#### [Written problem]
Copy out every line of the rows below that contains the string "field".

[Entries for locating text and elements]
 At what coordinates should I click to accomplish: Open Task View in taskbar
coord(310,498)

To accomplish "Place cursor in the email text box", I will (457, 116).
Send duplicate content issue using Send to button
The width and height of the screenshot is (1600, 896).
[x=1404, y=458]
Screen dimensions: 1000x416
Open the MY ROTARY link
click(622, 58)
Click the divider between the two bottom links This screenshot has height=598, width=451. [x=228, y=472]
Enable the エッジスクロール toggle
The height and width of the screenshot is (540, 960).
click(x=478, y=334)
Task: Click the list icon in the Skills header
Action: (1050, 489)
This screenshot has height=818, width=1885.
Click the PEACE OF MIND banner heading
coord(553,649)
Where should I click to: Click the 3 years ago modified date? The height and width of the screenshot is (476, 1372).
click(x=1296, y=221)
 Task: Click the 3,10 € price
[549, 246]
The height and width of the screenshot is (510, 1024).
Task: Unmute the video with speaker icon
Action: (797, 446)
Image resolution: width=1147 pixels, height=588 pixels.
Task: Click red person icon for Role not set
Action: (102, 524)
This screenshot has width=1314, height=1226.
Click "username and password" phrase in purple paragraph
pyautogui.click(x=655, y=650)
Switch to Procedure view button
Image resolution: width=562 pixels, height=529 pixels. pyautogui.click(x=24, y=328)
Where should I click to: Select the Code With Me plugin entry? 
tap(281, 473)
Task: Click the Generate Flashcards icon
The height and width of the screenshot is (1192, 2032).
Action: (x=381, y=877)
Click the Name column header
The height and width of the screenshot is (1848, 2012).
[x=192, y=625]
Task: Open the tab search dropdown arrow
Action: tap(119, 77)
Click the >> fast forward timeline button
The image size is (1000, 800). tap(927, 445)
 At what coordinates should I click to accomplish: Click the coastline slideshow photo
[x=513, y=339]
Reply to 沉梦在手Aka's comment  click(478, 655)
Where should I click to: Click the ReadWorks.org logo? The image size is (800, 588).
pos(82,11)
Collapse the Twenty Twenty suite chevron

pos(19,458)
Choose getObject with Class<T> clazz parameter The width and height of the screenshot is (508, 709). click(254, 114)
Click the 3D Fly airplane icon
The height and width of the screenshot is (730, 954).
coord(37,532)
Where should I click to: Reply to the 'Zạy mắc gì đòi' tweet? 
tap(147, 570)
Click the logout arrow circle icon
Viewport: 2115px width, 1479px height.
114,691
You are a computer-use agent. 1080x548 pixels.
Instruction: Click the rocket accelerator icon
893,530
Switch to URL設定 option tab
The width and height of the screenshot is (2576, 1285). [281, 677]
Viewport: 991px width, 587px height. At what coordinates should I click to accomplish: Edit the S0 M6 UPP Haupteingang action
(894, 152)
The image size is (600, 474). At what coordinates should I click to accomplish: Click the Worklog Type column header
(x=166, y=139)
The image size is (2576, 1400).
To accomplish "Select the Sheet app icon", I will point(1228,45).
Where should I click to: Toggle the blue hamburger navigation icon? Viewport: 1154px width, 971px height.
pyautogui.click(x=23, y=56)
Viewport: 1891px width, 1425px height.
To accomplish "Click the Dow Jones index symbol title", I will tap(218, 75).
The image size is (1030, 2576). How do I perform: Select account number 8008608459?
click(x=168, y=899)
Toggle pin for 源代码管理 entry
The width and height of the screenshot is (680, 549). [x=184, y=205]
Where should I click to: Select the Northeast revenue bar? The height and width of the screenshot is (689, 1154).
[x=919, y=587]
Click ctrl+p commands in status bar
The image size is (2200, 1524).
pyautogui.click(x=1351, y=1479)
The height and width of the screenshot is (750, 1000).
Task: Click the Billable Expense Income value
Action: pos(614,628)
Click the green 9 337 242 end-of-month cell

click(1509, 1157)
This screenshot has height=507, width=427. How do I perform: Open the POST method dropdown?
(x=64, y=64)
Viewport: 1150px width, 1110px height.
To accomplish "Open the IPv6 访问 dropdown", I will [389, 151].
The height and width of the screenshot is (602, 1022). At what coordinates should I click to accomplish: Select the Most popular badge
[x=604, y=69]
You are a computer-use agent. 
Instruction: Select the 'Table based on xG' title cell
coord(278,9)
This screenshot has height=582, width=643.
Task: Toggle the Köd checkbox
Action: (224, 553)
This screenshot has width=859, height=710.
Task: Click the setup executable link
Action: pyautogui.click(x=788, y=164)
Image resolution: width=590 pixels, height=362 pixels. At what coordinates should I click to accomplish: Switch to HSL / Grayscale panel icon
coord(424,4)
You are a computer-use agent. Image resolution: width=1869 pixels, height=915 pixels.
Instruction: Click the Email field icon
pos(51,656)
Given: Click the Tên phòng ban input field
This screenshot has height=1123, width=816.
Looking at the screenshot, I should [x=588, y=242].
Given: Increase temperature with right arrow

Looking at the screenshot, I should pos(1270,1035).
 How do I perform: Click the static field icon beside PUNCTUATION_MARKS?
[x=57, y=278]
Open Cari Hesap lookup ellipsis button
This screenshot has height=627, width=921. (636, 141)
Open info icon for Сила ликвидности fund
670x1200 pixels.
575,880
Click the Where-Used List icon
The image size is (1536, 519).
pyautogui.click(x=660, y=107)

#### [Task response]
Instruction: Click the Email field icon
Given: Click the Tên phòng ban input field
 How do I perform: Click the static field icon beside PUNCTUATION_MARKS?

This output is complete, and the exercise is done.